--- DATA FOR THE TASK Enclosed Below ---

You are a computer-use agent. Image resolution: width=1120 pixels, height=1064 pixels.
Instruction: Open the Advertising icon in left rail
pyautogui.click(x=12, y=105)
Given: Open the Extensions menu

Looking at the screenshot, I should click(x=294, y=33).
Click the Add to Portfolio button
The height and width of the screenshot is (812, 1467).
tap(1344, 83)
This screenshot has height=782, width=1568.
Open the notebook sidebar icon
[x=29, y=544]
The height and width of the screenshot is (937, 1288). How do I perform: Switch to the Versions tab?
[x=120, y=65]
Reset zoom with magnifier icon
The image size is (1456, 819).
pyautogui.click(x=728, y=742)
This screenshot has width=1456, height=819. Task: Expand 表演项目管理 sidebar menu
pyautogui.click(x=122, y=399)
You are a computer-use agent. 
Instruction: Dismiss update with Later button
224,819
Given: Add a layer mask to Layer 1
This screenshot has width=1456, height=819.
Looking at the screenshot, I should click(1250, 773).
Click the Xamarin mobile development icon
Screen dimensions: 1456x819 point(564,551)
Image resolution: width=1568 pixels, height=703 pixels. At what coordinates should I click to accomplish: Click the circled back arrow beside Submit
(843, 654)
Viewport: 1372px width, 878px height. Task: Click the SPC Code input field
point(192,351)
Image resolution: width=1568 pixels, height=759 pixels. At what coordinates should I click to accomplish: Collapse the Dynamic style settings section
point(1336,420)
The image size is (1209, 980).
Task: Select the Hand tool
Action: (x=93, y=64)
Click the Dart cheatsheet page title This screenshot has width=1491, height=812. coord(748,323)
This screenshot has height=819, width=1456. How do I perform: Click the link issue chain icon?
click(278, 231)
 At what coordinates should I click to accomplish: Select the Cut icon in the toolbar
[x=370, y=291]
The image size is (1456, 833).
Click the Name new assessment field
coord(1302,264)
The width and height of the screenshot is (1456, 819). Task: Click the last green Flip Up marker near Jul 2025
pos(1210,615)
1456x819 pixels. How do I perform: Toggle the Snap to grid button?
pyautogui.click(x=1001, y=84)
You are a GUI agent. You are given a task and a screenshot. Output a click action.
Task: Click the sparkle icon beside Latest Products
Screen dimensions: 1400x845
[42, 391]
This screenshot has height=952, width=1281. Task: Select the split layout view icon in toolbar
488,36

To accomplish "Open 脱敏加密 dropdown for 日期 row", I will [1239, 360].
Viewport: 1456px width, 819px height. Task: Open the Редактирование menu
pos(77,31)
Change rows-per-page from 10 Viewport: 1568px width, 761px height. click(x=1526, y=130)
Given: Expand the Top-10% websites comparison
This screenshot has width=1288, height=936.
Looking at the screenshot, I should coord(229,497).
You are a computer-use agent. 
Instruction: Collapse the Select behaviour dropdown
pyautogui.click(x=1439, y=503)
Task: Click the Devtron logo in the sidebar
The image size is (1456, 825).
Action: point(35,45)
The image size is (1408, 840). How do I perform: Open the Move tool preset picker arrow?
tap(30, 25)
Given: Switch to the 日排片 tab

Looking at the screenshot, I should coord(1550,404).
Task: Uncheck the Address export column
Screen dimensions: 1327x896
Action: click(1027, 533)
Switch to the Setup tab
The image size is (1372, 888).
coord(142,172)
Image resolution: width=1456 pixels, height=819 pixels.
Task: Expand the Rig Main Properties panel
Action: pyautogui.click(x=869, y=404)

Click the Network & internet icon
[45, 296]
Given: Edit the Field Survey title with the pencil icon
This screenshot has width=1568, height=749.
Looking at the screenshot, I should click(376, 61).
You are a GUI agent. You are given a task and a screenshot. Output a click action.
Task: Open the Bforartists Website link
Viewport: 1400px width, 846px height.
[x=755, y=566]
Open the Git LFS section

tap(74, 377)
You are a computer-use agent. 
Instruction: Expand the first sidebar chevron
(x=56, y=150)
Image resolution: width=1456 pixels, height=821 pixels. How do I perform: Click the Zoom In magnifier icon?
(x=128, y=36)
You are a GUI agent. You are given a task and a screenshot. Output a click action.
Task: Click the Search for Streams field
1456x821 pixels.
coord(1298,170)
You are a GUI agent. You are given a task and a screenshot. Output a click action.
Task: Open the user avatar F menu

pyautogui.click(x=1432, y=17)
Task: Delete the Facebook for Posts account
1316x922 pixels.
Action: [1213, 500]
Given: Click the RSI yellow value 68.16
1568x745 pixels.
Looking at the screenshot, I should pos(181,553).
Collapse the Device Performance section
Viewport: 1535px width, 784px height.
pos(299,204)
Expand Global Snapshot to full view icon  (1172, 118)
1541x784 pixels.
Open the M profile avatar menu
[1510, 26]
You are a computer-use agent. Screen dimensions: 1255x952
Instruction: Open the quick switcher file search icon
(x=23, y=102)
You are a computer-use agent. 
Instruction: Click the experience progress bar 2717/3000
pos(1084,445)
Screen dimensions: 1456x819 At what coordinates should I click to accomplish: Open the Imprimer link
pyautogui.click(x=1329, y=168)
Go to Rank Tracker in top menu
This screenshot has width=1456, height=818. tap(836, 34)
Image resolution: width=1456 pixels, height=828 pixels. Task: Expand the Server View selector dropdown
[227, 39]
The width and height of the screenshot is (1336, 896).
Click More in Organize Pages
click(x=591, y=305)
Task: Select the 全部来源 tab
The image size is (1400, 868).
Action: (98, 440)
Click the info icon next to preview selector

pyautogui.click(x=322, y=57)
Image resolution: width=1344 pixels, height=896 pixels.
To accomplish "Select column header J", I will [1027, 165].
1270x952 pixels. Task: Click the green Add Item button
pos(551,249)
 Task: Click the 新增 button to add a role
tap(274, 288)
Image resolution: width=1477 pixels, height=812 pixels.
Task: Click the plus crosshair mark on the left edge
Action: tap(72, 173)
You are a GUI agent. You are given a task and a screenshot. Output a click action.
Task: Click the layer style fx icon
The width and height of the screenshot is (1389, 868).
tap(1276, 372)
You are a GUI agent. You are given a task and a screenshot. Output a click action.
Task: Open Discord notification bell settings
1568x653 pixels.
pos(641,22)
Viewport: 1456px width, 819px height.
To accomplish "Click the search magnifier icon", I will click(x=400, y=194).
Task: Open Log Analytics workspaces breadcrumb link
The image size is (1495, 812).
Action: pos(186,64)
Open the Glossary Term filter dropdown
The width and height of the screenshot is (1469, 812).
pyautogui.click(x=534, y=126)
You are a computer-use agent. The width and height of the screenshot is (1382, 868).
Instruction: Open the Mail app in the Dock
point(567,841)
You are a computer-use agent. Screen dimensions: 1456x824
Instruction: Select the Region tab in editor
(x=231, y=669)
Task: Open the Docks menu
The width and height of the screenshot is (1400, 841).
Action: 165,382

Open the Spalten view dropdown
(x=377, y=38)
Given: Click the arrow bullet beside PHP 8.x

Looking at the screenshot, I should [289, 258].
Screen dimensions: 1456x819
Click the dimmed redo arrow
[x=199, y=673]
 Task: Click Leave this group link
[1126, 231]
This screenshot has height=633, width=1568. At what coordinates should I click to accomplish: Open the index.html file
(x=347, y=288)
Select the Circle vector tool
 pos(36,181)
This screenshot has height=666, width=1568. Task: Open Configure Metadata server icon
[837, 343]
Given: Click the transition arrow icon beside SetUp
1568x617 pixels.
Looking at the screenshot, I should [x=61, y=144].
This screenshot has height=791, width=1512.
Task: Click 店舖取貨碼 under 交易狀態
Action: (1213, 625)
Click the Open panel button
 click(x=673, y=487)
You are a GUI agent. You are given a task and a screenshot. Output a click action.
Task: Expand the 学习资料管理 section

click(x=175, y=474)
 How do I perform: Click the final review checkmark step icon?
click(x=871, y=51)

--- End of Enclosed DATA FOR THE TASK ---

DIRECTIONS FOR THIS TASK:
Reproduce every line of the material above exactly.

RESULT:
You are a computer-use agent. Image resolution: width=1120 pixels, height=1064 pixels.
Instruction: Open the Advertising icon in left rail
pyautogui.click(x=12, y=105)
Given: Open the Extensions menu

Looking at the screenshot, I should click(x=294, y=33).
Click the Add to Portfolio button
The height and width of the screenshot is (812, 1467).
tap(1344, 83)
This screenshot has height=782, width=1568.
Open the notebook sidebar icon
[x=29, y=544]
The height and width of the screenshot is (937, 1288). How do I perform: Switch to the Versions tab?
[x=120, y=65]
Reset zoom with magnifier icon
The image size is (1456, 819).
pyautogui.click(x=728, y=742)
This screenshot has width=1456, height=819. Task: Expand 表演项目管理 sidebar menu
pyautogui.click(x=122, y=399)
You are a computer-use agent. 
Instruction: Dismiss update with Later button
224,819
Given: Add a layer mask to Layer 1
This screenshot has width=1456, height=819.
Looking at the screenshot, I should click(1250, 773).
Click the Xamarin mobile development icon
Screen dimensions: 1456x819 point(564,551)
Image resolution: width=1568 pixels, height=703 pixels. At what coordinates should I click to accomplish: Click the circled back arrow beside Submit
(843, 654)
Viewport: 1372px width, 878px height. Task: Click the SPC Code input field
point(192,351)
Image resolution: width=1568 pixels, height=759 pixels. At what coordinates should I click to accomplish: Collapse the Dynamic style settings section
point(1336,420)
The image size is (1209, 980).
Task: Select the Hand tool
Action: (x=93, y=64)
Click the Dart cheatsheet page title This screenshot has width=1491, height=812. coord(748,323)
This screenshot has height=819, width=1456. How do I perform: Click the link issue chain icon?
click(278, 231)
 At what coordinates should I click to accomplish: Select the Cut icon in the toolbar
[x=370, y=291]
The image size is (1456, 833).
Click the Name new assessment field
coord(1302,264)
The width and height of the screenshot is (1456, 819). Task: Click the last green Flip Up marker near Jul 2025
pos(1210,615)
1456x819 pixels. How do I perform: Toggle the Snap to grid button?
pyautogui.click(x=1001, y=84)
You are a GUI agent. You are given a task and a screenshot. Output a click action.
Task: Click the sparkle icon beside Latest Products
Screen dimensions: 1400x845
[42, 391]
This screenshot has height=952, width=1281. Task: Select the split layout view icon in toolbar
488,36

To accomplish "Open 脱敏加密 dropdown for 日期 row", I will [1239, 360].
Viewport: 1456px width, 819px height. Task: Open the Редактирование menu
pos(77,31)
Change rows-per-page from 10 Viewport: 1568px width, 761px height. click(x=1526, y=130)
Given: Expand the Top-10% websites comparison
This screenshot has width=1288, height=936.
Looking at the screenshot, I should coord(229,497).
You are a computer-use agent. 
Instruction: Collapse the Select behaviour dropdown
pyautogui.click(x=1439, y=503)
Task: Click the Devtron logo in the sidebar
The image size is (1456, 825).
Action: point(35,45)
The image size is (1408, 840). How do I perform: Open the Move tool preset picker arrow?
tap(30, 25)
Given: Switch to the 日排片 tab

Looking at the screenshot, I should coord(1550,404).
Task: Uncheck the Address export column
Screen dimensions: 1327x896
Action: click(1027, 533)
Switch to the Setup tab
The image size is (1372, 888).
coord(142,172)
Image resolution: width=1456 pixels, height=819 pixels.
Task: Expand the Rig Main Properties panel
Action: pyautogui.click(x=869, y=404)

Click the Network & internet icon
[45, 296]
Given: Edit the Field Survey title with the pencil icon
This screenshot has width=1568, height=749.
Looking at the screenshot, I should click(376, 61).
You are a GUI agent. You are given a task and a screenshot. Output a click action.
Task: Open the Bforartists Website link
Viewport: 1400px width, 846px height.
[x=755, y=566]
Open the Git LFS section

tap(74, 377)
You are a computer-use agent. 
Instruction: Expand the first sidebar chevron
(x=56, y=150)
Image resolution: width=1456 pixels, height=821 pixels. How do I perform: Click the Zoom In magnifier icon?
(x=128, y=36)
You are a GUI agent. You are given a task and a screenshot. Output a click action.
Task: Click the Search for Streams field
1456x821 pixels.
coord(1298,170)
You are a GUI agent. You are given a task and a screenshot. Output a click action.
Task: Open the user avatar F menu

pyautogui.click(x=1432, y=17)
Task: Delete the Facebook for Posts account
1316x922 pixels.
Action: [1213, 500]
Given: Click the RSI yellow value 68.16
1568x745 pixels.
Looking at the screenshot, I should pos(181,553).
Collapse the Device Performance section
Viewport: 1535px width, 784px height.
pos(299,204)
Expand Global Snapshot to full view icon  (1172, 118)
1541x784 pixels.
Open the M profile avatar menu
[1510, 26]
You are a computer-use agent. Screen dimensions: 1255x952
Instruction: Open the quick switcher file search icon
(x=23, y=102)
You are a computer-use agent. 
Instruction: Click the experience progress bar 2717/3000
pos(1084,445)
Screen dimensions: 1456x819 At what coordinates should I click to accomplish: Open the Imprimer link
pyautogui.click(x=1329, y=168)
Go to Rank Tracker in top menu
This screenshot has width=1456, height=818. tap(836, 34)
Image resolution: width=1456 pixels, height=828 pixels. Task: Expand the Server View selector dropdown
[227, 39]
The width and height of the screenshot is (1336, 896).
Click More in Organize Pages
click(x=591, y=305)
Task: Select the 全部来源 tab
The image size is (1400, 868).
Action: (98, 440)
Click the info icon next to preview selector

pyautogui.click(x=322, y=57)
Image resolution: width=1344 pixels, height=896 pixels.
To accomplish "Select column header J", I will [1027, 165].
1270x952 pixels. Task: Click the green Add Item button
pos(551,249)
 Task: Click the 新增 button to add a role
tap(274, 288)
Image resolution: width=1477 pixels, height=812 pixels.
Task: Click the plus crosshair mark on the left edge
Action: tap(72, 173)
You are a GUI agent. You are given a task and a screenshot. Output a click action.
Task: Click the layer style fx icon
The width and height of the screenshot is (1389, 868).
tap(1276, 372)
You are a GUI agent. You are given a task and a screenshot. Output a click action.
Task: Open Discord notification bell settings
1568x653 pixels.
pos(641,22)
Viewport: 1456px width, 819px height.
To accomplish "Click the search magnifier icon", I will click(x=400, y=194).
Task: Open Log Analytics workspaces breadcrumb link
The image size is (1495, 812).
Action: pos(186,64)
Open the Glossary Term filter dropdown
The width and height of the screenshot is (1469, 812).
pyautogui.click(x=534, y=126)
You are a computer-use agent. The width and height of the screenshot is (1382, 868).
Instruction: Open the Mail app in the Dock
point(567,841)
You are a computer-use agent. Screen dimensions: 1456x824
Instruction: Select the Region tab in editor
(x=231, y=669)
Task: Open the Docks menu
The width and height of the screenshot is (1400, 841).
Action: 165,382

Open the Spalten view dropdown
(x=377, y=38)
Given: Click the arrow bullet beside PHP 8.x

Looking at the screenshot, I should [289, 258].
Screen dimensions: 1456x819
Click the dimmed redo arrow
[x=199, y=673]
 Task: Click Leave this group link
[1126, 231]
This screenshot has height=633, width=1568. At what coordinates should I click to accomplish: Open the index.html file
(x=347, y=288)
Select the Circle vector tool
 pos(36,181)
This screenshot has height=666, width=1568. Task: Open Configure Metadata server icon
[837, 343]
Given: Click the transition arrow icon beside SetUp
1568x617 pixels.
Looking at the screenshot, I should [x=61, y=144].
This screenshot has height=791, width=1512.
Task: Click 店舖取貨碼 under 交易狀態
Action: (1213, 625)
Click the Open panel button
 click(x=673, y=487)
You are a GUI agent. You are given a task and a screenshot. Output a click action.
Task: Expand the 学习资料管理 section

click(x=175, y=474)
 How do I perform: Click the final review checkmark step icon?
click(x=871, y=51)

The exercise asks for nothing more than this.